===== WORKING DATA
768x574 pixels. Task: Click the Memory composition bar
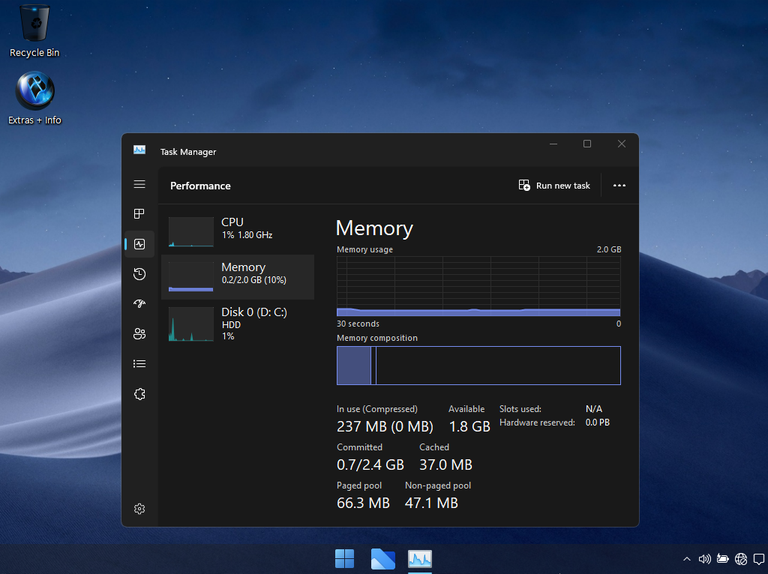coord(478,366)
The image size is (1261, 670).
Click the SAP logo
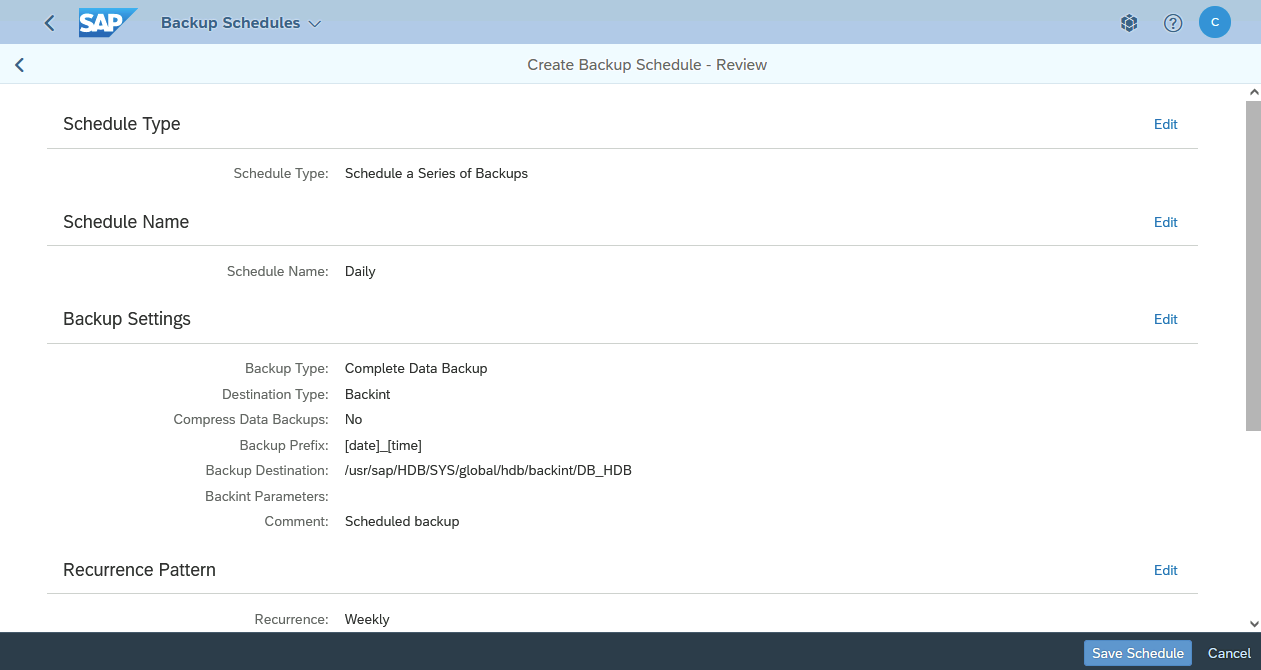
==========
===== WORKING DATA
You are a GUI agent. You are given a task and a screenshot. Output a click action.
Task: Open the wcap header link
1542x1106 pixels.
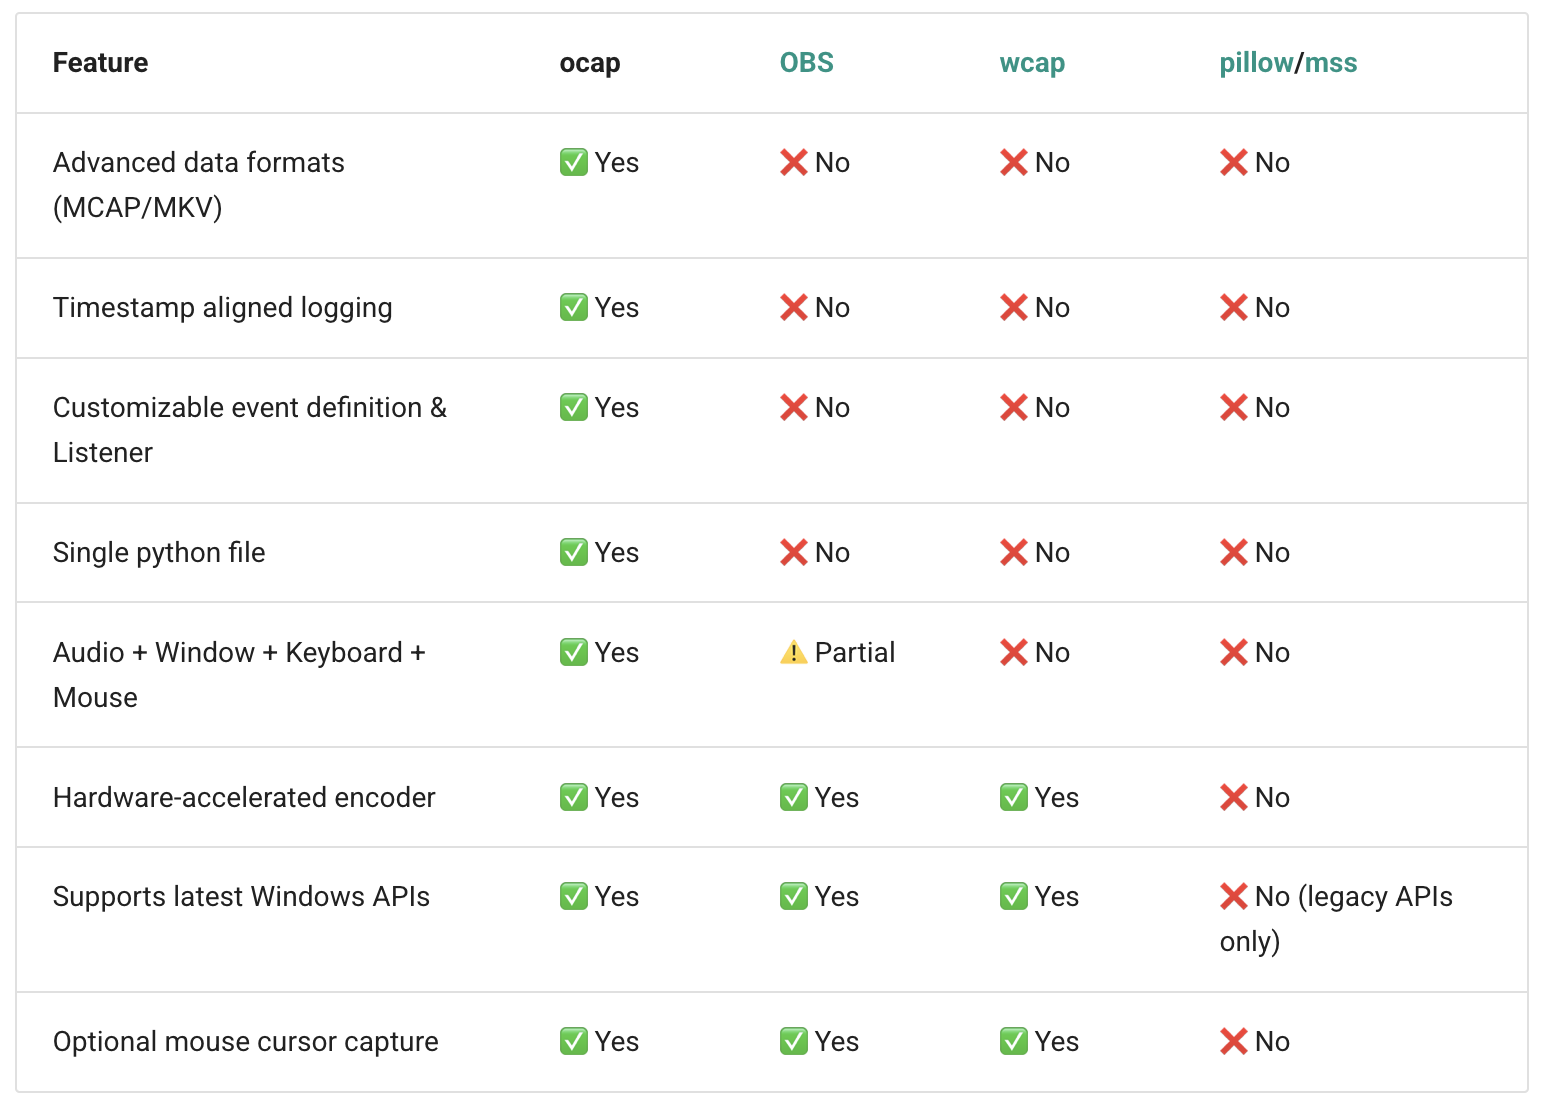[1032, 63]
==========
### WORK REQUIRED:
Copy out, word for word, the lines from the one containing "768x574 pixels. Task: Click" through the one containing "Click the SAP logo", both included, and leave out the pictures.

### RESPONSE:
768x574 pixels. Task: Click the Memory composition bar
coord(478,366)
The image size is (1261, 670).
Click the SAP logo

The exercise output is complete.